### EXERCISE OBJECTIVE
Take the line containing "You are a computer-use agent." and every line below it through the end of the entries, and output them verbatim, pictures excluded.

== Segment start ==

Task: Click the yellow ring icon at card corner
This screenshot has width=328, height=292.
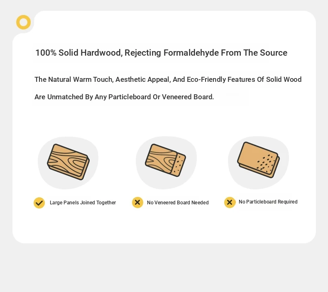Action: (x=23, y=22)
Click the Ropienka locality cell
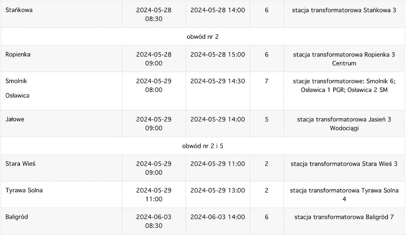This screenshot has width=406, height=236. (61, 59)
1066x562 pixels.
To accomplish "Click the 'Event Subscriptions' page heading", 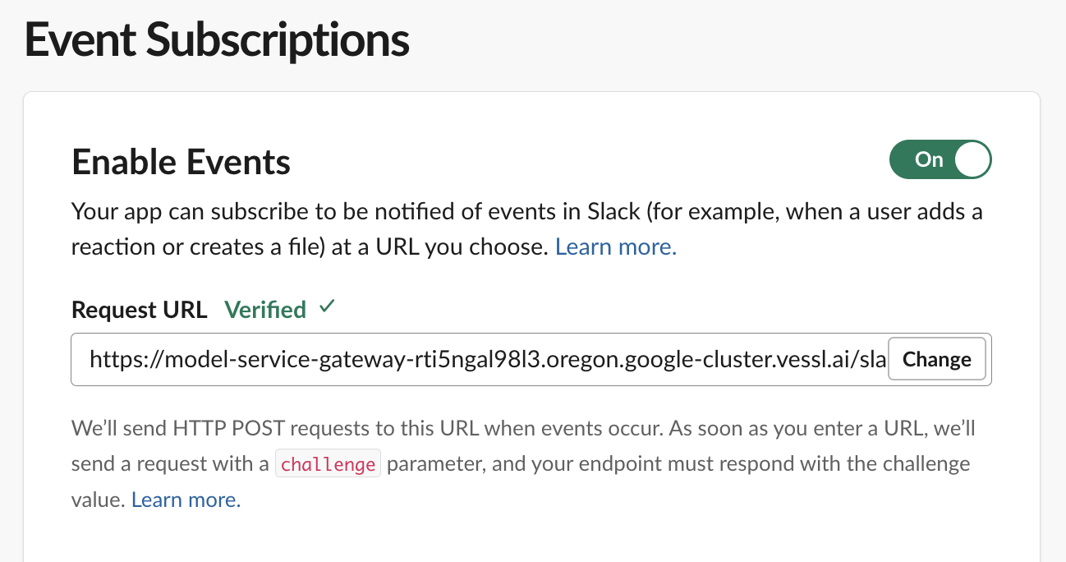I will pyautogui.click(x=217, y=39).
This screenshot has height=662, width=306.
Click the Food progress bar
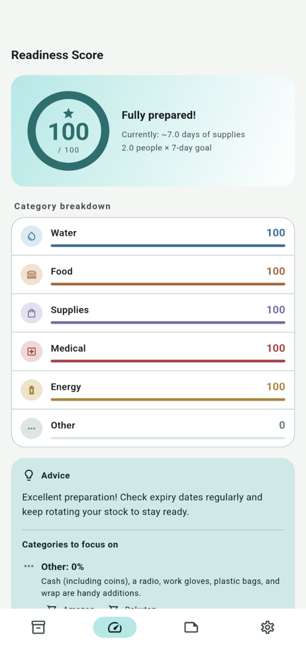(168, 284)
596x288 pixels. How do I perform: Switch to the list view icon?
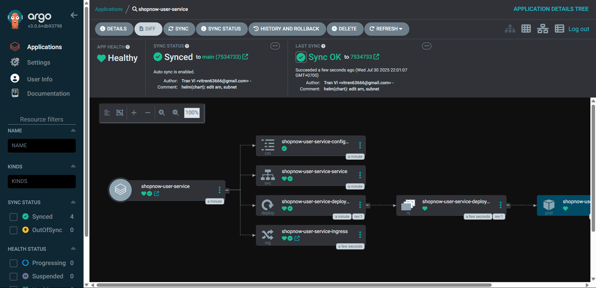point(559,29)
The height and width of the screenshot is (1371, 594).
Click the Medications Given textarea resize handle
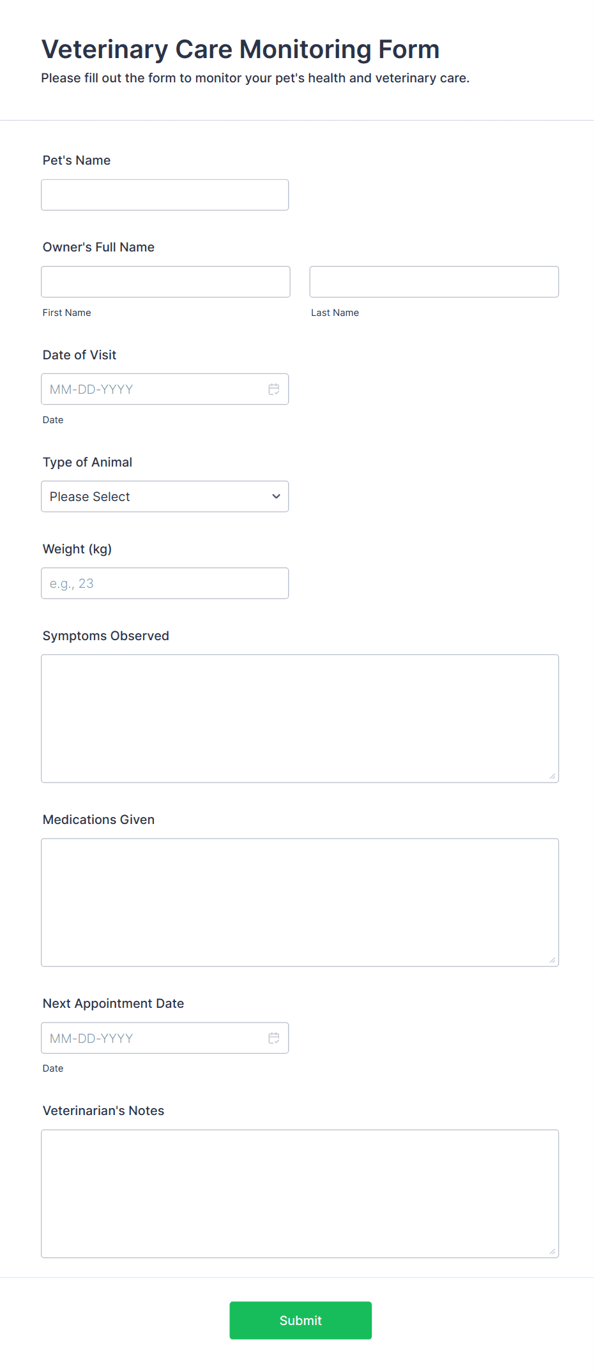(x=552, y=960)
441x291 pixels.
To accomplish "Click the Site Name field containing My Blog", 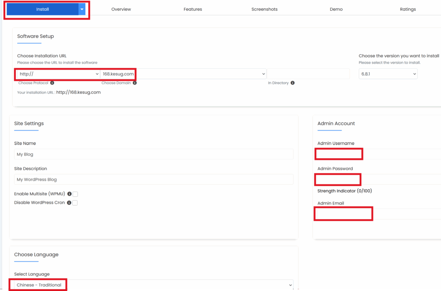I will pos(153,154).
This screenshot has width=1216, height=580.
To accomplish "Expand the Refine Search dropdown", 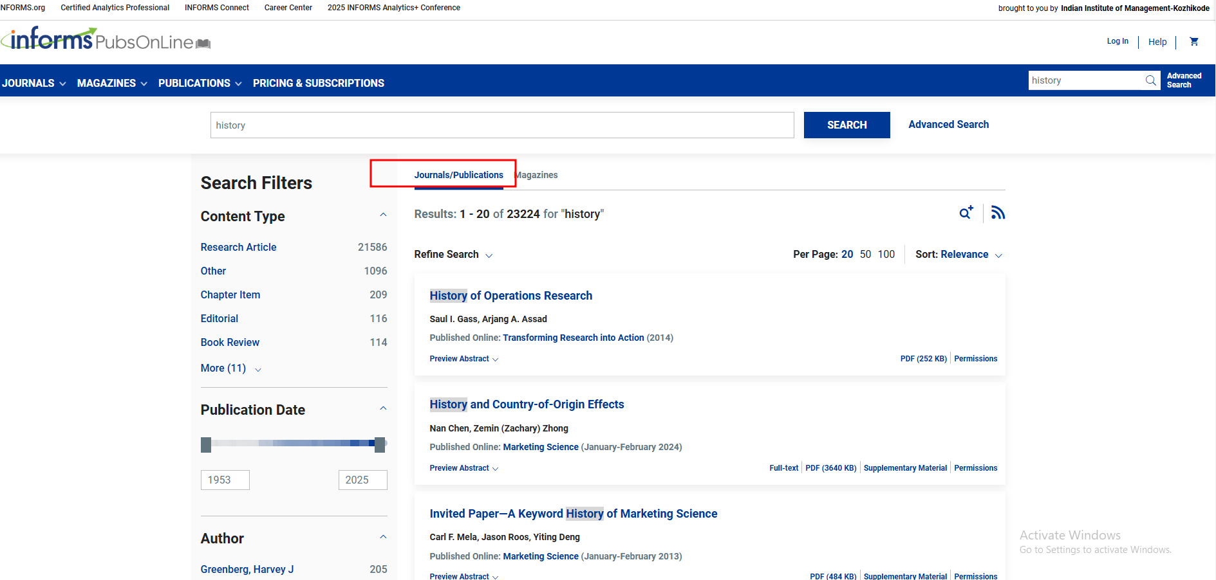I will (x=453, y=255).
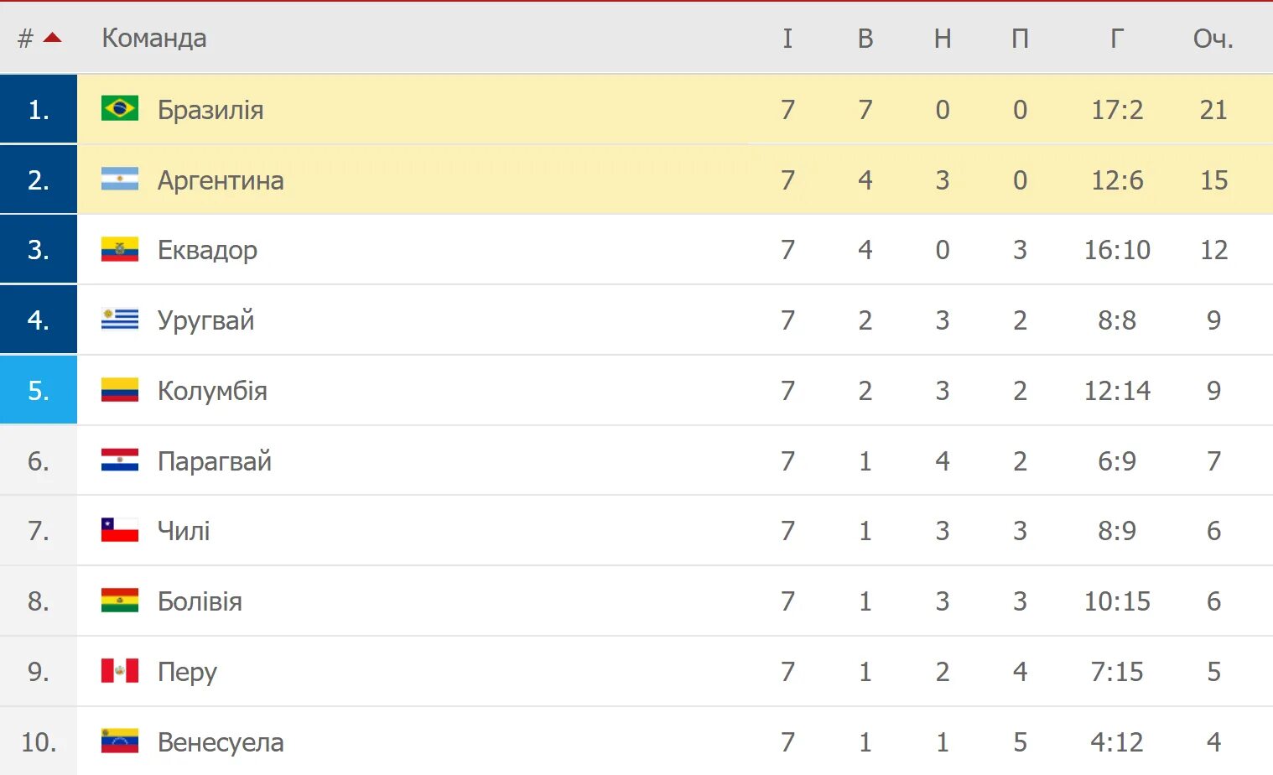The image size is (1273, 775).
Task: Click the light blue position 5 badge
Action: tap(39, 390)
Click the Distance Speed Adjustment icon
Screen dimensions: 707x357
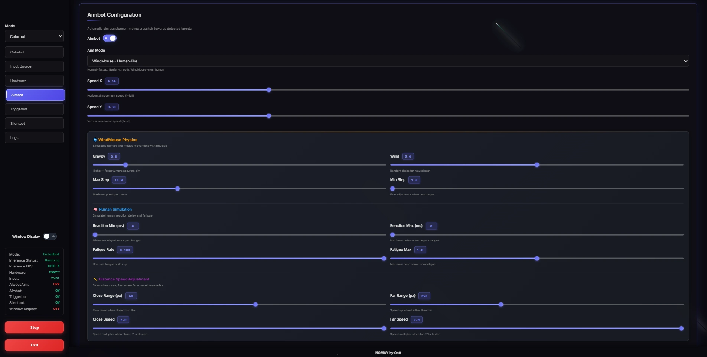[x=95, y=279]
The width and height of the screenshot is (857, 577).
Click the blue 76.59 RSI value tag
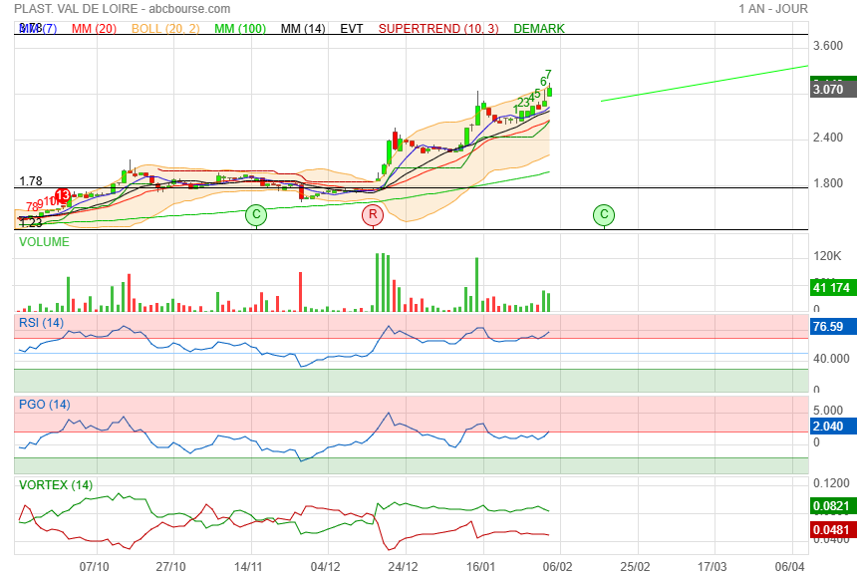click(828, 326)
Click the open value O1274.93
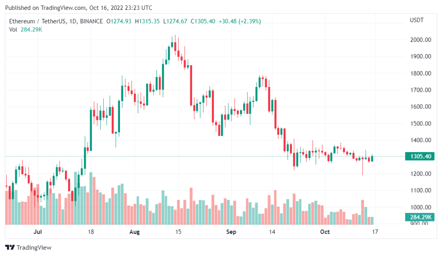442x256 pixels. (119, 21)
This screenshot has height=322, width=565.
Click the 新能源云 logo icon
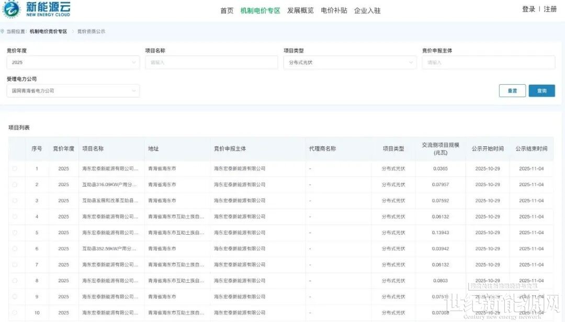click(12, 9)
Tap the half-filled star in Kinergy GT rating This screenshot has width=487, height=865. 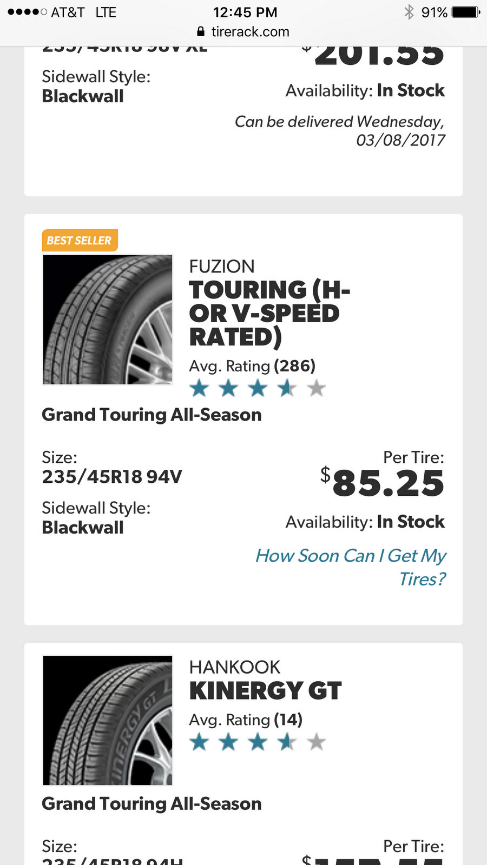click(x=287, y=742)
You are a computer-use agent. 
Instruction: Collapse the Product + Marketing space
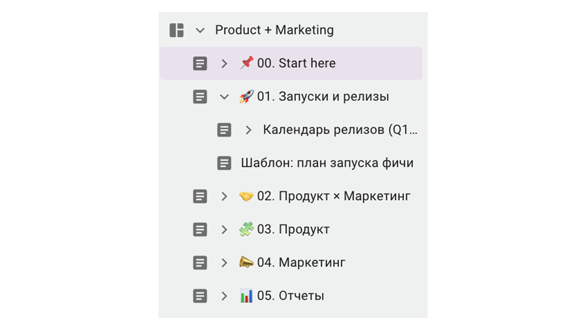pos(200,30)
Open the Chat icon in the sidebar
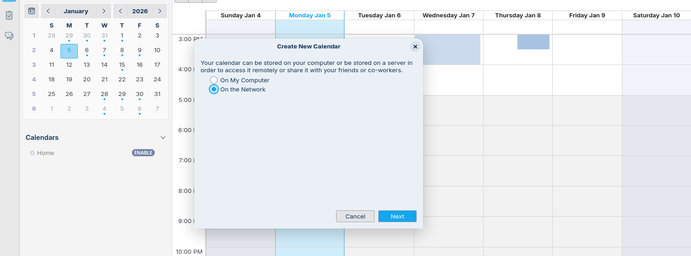Viewport: 691px width, 256px height. pyautogui.click(x=9, y=36)
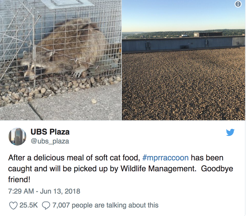Click the building image in the profile avatar
The width and height of the screenshot is (249, 216).
click(18, 137)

== Segment end ==

### ANSWER BOX
You are a computer-use agent. 
Instruction: Collapse the Product + Marketing space
pos(200,30)
Open the Chat icon in the sidebar
Viewport: 691px width, 256px height. pyautogui.click(x=9, y=36)
Click the building image in the profile avatar
The width and height of the screenshot is (249, 216).
click(18, 137)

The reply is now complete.